Why Project Managers Should Track Time
In offices all around the country, Friday afternoons are timesheet time. Everyone from the technical team to the project managers has a little grumble about the administrative overhead of filling in a timesheet. Someone, somewhere, has spent time that week working on something that doesn’t appear on the timesheet and has to ask where to allocate those forgotten hours. And you can guarantee that someone else believes that the whole timesheet exercise is only required because ‘management’ doesn’t trust the workers to get the job done.
For all the faults with time recording, once people understand why it is useful and how best to do it in a way that takes up the least amount of time possible per week, generally you can achieve a good level of employee adoption. So, why is it useful? Here are 5 reasons why you should track time on your projects.
1. It Improves Decision Making
Time equals money. If you know where your employees are spending the most time, you will find it easier to make decisions about how to make savings or deliver the solution faster. For example, if travel time is consistently high on a project, it might be appropriate to look at what other options are available instead of having valuable, highly-paid people on the road instead of focusing on completing the requirements of their day job.

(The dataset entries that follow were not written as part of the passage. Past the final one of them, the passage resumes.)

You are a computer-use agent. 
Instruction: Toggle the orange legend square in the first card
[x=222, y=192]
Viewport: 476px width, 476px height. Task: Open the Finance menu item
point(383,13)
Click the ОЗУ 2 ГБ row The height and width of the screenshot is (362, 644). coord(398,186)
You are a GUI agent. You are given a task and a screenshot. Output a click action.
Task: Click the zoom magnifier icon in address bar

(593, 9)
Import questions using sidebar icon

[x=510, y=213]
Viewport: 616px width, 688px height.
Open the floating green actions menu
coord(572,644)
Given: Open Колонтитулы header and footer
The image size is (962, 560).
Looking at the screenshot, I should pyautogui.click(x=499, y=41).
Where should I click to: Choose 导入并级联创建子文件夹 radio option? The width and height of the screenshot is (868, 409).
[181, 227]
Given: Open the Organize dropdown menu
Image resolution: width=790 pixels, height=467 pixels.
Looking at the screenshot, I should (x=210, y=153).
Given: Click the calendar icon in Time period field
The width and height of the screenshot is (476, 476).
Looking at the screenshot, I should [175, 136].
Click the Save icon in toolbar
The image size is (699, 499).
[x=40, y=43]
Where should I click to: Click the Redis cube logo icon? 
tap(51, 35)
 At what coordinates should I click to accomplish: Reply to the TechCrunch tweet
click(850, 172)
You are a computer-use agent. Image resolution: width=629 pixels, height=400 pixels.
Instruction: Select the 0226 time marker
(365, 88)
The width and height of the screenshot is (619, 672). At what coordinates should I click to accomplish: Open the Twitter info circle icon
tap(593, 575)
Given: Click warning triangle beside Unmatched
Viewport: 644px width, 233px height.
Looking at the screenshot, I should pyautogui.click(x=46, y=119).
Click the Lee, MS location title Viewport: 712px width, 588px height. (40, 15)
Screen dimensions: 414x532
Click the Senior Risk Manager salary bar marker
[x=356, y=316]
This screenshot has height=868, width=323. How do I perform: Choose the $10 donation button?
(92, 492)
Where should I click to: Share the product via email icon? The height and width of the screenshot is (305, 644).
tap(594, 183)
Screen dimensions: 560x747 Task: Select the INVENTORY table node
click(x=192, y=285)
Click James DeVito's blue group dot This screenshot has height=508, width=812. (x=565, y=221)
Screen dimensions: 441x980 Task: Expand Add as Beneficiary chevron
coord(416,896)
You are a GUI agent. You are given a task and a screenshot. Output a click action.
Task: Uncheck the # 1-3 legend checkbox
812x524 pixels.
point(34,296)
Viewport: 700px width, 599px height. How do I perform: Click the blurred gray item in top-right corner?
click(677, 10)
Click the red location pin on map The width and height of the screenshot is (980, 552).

2. It Aids Resource Allocation
Enterprise Project Management (EPM) tools make it easy to record what people are working on and what projects are in the portfolio. Put the two together and an enterprise tool can show you what resources are required for upcoming projects. Knowing what the work requirements are for upcoming projects means that you can work out who will be free to pick them up.
You could even do some resource modelling to establish what would happen if you pulled someone off a project early so that they could take on a new piece of work. Being able to ‘play’ with your resources like this will show you various different options and enable you to pick the most appropriate one for the situation.
3. It Encourages Communication
People might grumble about timesheets, but the data they provide makes a great discussion point. You’ll find out what people are working on if they don’t have the right lines against which to book their time. Under-the-radar projects are harder to hide. You don’t need an excuse to talk to the project team, but timesheets give you one. Report the consolidated time spent on the project back to the team and ask for their suggestions about which areas could be improved.
4. Forecasts Are More Accurate
It is hard to justify that you are nearly finished on a task when you’ve just changed the forecast for that task to allow you to book another 20 hours to it. It is easy for the project manager to see exactly how much work remains to do. That information is of huge value for the project plan and for forecasting what is going to happen over the rest of the project.
5. Estimates Are More Meaningful
As well as looking forward for forecasting purposes, timesheets also let you look back. How long did it take to complete the software testing last time? You’ll be able to tell to the nearest hour. That is really useful information to have when you are planning your next period of software testing. Your estimates for future work can be informed and improved by actual examples of where those tasks have been carried out in the past.
Time tracking might be an awkward subject to bring up with the team, but EPM tools make it easy to integrate into your project management methods. Once you’ve got robust ability to track time in place and seen the information that comes out of that, you’ll want to keep working with timesheets forever!